Y vuelve una historia…la historia de una posguerra…

viernes, 13 de marzo de 2009

Debido a ciertas actividades esta semana no he escrito casi nada, menos mal que os tengo a vosotros para mantener vivo el blog. El miércoles subí una historia de Ayo y hoy le toca a otra que me envía Cristian. Disfrutadla y recordad que podéis enviar vuestras propias historias a literaturamateur@hotmail.com.


Desde hacía unos años siempre se hacía raro verle con esa indumentaria eclesiástica, con ese hábito de párroco a todas horas. Era atípico creer que aquel joven había abandonado toda su juventud, por consagrarse en absoluta entrega de fe y espíritu a dios. Sin duda alguna la vida de Fermín había tomado un viraje impresionante. (Hablar más sobre la relación de devoción)
Me acuerdo en una ocasión, en los albores incipientes de la Guerra, que Fermín y yo manteníamos una de las tantas conversaciones clandestinas, típicas de por aquel entonces...

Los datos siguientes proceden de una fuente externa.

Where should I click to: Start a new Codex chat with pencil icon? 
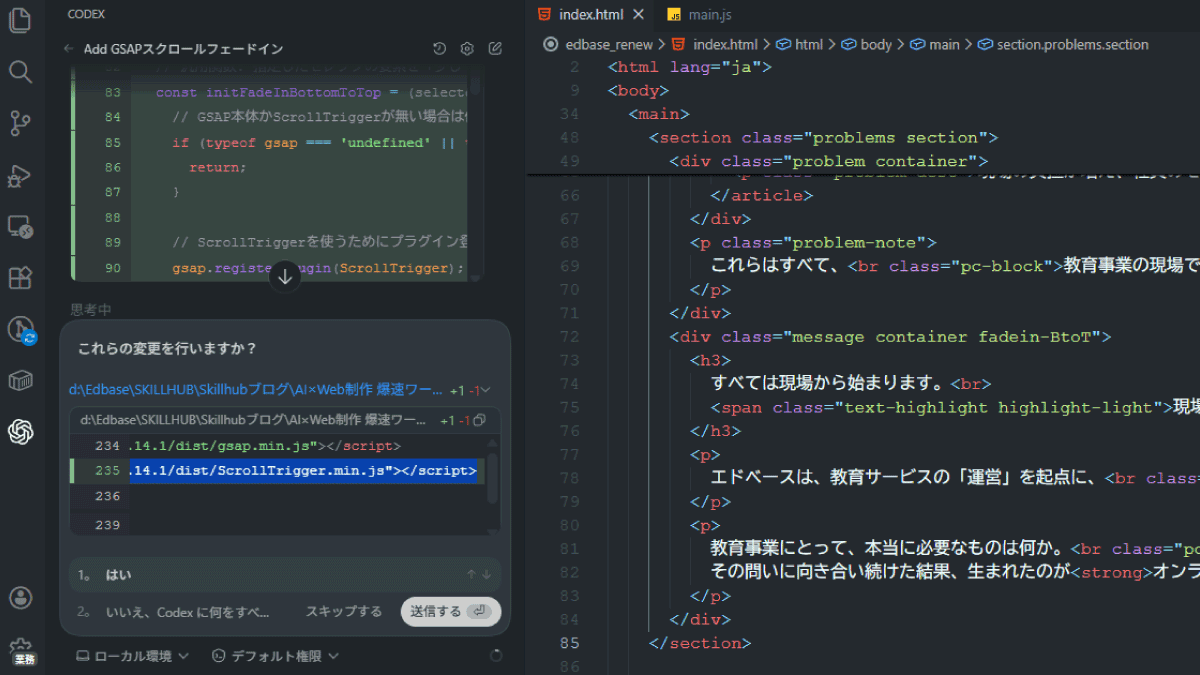tap(495, 49)
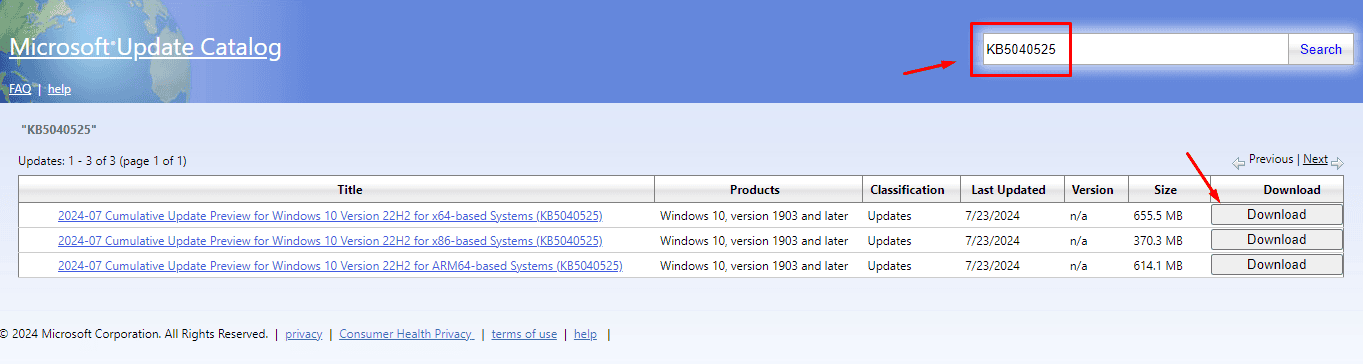
Task: Open the x64-based Systems KB5040525 update link
Action: click(330, 215)
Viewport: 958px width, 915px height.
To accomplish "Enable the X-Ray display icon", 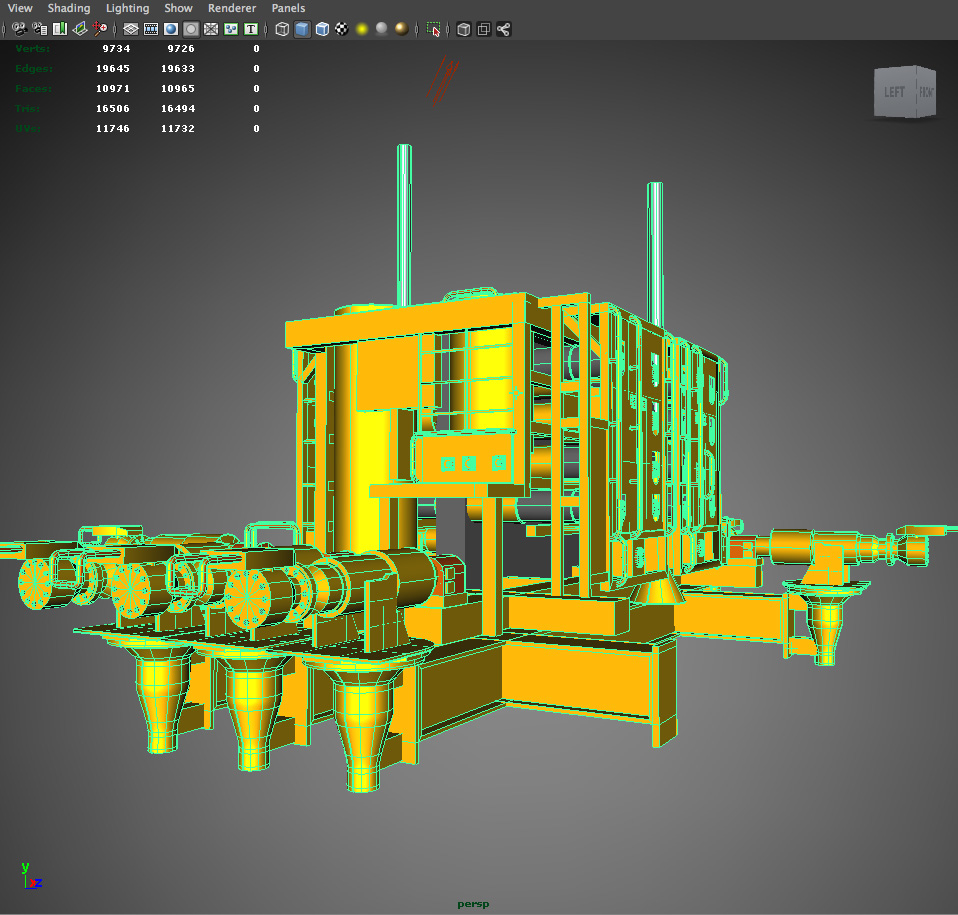I will (x=462, y=29).
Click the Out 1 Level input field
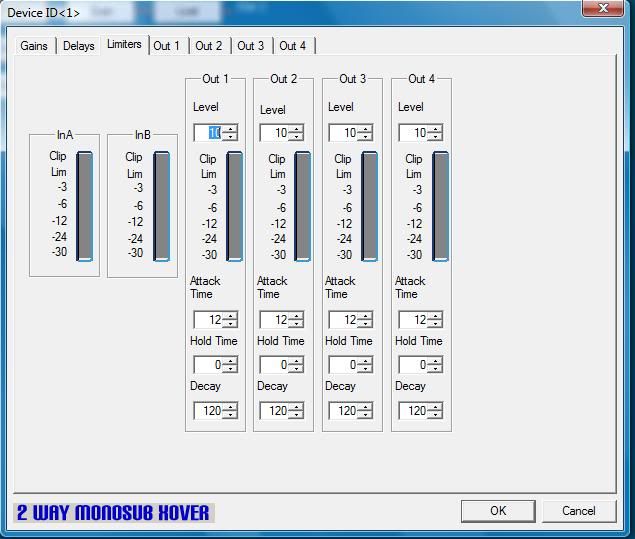The height and width of the screenshot is (539, 635). click(208, 133)
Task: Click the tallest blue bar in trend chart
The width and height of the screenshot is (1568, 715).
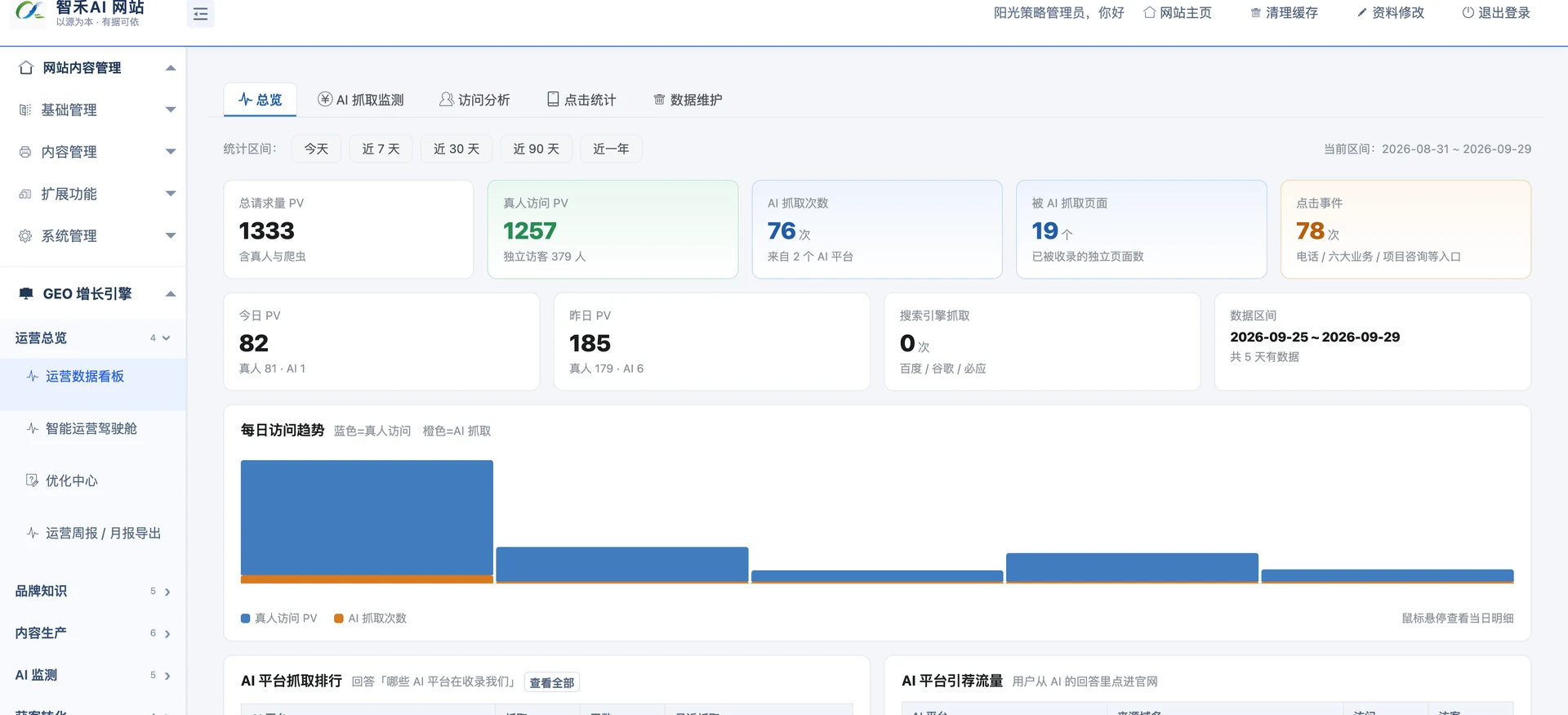Action: [367, 518]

¿Y sabes lo que me ha dicho mi padre, Daniel? que la iglesia solo quiere el bien para España, que su apoyo al bando de los nacionales es como una cruzada salvadora para emanar la paz, el mensaje de dios, el catolicismo a la patria... ¿Tú qué crees?-terminó de exponer Fermín.

-No sé, fermín...-dije con timidez de ignorante.

-Yo tampoco sé. Cada vez entiendo menos a mi padre. Desde que comenzó la guerra no sé qué le pasa .Ha cambiado mucho, Ya no es el mismo de antes. Dijo triste cabizbajo. Su tristeza supuso la premisa al silencio desconcertante al que nos sumimos.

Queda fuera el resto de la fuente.